Reproduce verbatim the items beginning with the line that contains "AGB (33, 827)" and ending with the line that contains "Mappa del sito (138, 920)", both lines included.

* start *

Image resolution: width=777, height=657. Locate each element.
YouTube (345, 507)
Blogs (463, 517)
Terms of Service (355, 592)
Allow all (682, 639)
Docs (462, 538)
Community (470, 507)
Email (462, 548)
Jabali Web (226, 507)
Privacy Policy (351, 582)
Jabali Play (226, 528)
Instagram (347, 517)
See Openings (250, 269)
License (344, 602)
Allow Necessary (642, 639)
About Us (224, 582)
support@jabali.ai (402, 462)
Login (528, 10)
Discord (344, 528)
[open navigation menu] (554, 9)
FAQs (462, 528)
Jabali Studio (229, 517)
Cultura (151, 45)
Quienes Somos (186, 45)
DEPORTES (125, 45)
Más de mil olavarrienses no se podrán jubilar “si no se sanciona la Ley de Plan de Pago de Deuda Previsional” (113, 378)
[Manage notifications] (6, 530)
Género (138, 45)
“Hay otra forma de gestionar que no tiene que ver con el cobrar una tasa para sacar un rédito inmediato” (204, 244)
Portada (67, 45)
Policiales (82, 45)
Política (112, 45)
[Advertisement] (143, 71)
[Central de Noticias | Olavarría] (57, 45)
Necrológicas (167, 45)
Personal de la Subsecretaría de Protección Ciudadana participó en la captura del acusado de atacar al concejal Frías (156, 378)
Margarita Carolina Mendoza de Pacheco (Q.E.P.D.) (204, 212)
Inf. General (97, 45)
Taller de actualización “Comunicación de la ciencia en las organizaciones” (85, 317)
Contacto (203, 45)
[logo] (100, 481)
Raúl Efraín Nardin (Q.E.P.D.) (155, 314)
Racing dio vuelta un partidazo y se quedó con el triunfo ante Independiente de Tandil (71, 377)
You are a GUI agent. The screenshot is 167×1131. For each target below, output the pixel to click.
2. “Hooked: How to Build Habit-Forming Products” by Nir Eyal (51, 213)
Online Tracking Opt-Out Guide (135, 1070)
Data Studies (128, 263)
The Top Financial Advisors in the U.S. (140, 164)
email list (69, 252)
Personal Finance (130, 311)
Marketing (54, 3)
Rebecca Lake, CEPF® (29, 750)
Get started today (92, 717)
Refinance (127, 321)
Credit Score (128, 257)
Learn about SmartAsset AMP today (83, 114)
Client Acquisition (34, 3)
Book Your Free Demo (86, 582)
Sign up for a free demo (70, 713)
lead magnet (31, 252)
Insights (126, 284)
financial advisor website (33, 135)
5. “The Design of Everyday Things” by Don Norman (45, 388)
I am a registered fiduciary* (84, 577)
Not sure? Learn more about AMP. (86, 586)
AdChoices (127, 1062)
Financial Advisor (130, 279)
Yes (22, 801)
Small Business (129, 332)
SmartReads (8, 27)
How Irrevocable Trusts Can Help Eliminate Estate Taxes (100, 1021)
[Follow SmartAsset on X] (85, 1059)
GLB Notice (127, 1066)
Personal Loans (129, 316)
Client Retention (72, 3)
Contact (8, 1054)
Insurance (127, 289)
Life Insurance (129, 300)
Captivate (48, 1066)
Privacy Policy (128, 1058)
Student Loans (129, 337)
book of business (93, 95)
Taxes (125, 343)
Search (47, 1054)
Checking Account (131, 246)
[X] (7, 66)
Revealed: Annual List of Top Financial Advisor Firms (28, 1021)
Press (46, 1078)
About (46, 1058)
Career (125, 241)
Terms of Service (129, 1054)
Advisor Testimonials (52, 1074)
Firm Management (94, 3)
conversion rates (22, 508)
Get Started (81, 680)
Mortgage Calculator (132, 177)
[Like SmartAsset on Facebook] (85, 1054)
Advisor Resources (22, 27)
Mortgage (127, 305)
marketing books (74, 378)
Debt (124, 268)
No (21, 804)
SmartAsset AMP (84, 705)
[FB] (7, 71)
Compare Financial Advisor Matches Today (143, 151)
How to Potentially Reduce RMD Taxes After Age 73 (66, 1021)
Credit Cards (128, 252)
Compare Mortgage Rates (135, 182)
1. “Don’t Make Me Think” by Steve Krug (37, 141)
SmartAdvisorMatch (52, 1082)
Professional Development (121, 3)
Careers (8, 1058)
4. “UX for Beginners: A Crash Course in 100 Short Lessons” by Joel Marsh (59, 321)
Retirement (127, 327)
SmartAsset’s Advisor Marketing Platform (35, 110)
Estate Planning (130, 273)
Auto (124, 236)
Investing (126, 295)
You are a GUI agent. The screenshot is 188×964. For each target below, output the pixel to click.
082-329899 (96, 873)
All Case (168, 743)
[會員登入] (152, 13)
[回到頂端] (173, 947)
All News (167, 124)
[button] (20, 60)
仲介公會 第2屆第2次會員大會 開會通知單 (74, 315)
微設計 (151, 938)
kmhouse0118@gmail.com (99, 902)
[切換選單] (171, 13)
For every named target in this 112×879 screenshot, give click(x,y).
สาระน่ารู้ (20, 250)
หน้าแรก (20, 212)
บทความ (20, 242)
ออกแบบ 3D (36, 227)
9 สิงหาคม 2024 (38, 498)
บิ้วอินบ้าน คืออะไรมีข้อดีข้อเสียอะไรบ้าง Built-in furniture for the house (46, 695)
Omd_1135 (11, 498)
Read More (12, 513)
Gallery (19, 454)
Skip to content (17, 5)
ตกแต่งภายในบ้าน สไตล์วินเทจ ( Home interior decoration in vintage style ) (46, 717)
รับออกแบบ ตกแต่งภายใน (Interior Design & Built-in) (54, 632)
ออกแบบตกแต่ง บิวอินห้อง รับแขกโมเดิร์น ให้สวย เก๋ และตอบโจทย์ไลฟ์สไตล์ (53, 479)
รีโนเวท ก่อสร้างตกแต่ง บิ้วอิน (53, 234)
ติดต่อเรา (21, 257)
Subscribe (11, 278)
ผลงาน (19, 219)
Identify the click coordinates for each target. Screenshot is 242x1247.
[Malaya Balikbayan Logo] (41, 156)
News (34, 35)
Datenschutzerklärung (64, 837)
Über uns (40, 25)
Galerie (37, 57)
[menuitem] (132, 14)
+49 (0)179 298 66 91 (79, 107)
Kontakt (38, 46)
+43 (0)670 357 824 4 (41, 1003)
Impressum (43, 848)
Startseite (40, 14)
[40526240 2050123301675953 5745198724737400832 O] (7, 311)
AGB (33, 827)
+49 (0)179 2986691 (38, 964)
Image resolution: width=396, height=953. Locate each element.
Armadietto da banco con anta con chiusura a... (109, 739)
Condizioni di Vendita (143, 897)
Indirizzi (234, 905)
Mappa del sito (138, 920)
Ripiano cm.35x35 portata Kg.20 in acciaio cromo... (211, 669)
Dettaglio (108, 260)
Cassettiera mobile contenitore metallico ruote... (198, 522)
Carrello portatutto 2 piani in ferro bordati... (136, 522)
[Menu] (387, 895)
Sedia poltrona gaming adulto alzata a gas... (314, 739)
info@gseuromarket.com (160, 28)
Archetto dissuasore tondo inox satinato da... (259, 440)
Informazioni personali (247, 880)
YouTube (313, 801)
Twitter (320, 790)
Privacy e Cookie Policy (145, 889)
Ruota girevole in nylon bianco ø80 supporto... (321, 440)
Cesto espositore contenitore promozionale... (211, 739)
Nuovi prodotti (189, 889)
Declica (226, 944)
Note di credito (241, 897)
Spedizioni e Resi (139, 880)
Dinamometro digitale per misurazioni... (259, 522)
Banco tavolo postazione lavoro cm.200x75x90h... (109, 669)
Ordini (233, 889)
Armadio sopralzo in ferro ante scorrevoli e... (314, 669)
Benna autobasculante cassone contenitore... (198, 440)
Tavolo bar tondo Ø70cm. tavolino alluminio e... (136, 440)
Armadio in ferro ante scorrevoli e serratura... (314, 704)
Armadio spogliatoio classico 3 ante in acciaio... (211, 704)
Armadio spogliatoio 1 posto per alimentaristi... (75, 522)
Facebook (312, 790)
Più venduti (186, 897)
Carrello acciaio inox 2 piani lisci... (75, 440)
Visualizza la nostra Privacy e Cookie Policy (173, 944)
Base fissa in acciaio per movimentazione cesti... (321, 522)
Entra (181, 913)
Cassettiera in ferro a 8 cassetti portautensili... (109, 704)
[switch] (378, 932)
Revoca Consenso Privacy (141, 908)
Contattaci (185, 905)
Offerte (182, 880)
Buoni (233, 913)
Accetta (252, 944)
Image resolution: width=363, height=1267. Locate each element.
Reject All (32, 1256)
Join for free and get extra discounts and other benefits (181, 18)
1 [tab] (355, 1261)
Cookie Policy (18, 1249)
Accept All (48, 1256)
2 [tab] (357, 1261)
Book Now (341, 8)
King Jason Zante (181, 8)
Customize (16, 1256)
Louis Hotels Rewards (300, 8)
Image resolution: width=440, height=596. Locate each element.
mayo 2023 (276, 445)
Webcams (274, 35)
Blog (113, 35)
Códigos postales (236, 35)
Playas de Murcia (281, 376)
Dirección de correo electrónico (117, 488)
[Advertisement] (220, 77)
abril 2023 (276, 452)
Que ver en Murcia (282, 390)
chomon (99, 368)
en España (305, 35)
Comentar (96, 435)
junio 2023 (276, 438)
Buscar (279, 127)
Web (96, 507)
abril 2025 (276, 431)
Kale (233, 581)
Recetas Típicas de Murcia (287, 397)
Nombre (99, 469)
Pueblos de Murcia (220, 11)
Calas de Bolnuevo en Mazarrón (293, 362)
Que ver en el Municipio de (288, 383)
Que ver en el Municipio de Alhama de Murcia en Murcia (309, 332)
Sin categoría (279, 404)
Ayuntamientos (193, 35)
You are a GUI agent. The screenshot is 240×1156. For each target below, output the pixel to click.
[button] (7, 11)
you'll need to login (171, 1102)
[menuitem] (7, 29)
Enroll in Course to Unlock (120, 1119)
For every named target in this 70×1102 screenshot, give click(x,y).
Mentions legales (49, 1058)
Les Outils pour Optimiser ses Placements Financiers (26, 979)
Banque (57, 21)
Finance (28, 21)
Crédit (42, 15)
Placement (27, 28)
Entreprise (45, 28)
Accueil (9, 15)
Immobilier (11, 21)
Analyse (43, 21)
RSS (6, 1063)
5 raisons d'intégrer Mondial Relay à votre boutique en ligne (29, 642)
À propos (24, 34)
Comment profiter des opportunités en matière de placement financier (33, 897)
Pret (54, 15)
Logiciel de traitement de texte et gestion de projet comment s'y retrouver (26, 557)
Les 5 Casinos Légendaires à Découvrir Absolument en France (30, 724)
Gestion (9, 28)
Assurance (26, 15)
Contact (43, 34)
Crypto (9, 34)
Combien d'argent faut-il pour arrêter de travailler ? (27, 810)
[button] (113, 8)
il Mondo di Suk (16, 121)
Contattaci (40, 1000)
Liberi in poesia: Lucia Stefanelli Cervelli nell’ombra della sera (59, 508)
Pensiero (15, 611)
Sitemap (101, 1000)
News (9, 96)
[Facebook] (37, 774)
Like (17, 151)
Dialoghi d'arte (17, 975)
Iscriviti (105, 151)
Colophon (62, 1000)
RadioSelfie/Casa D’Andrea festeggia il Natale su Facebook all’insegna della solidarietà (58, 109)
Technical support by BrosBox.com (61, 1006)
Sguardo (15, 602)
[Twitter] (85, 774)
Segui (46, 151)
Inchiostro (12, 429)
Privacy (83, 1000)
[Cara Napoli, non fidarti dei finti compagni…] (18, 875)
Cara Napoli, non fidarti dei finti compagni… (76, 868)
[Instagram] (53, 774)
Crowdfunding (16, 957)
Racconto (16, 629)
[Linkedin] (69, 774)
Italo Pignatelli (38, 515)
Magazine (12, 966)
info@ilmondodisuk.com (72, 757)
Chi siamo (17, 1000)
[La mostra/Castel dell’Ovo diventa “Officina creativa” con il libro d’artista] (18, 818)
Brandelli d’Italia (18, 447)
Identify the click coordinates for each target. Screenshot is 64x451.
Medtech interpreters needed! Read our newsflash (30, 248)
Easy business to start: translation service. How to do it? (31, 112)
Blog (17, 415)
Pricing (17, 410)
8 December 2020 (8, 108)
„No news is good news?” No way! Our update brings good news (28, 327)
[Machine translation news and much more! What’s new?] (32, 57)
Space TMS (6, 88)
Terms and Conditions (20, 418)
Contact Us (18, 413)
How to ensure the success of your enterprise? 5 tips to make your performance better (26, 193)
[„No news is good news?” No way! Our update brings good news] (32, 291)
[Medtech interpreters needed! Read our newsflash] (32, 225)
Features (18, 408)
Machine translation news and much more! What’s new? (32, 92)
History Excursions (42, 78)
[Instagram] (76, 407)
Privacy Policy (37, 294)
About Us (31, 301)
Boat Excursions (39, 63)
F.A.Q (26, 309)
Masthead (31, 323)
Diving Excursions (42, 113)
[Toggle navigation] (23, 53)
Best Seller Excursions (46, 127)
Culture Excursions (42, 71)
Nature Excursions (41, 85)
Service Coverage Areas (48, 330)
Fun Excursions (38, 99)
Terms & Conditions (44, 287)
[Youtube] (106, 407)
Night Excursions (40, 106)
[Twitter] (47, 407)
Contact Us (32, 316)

* end *

** Output of the task **
AGB (33, 827)
+49 (0)179 2986691 (38, 964)
Image resolution: width=396, height=953. Locate each element.
Armadietto da banco con anta con chiusura a... (109, 739)
Condizioni di Vendita (143, 897)
Indirizzi (234, 905)
Mappa del sito (138, 920)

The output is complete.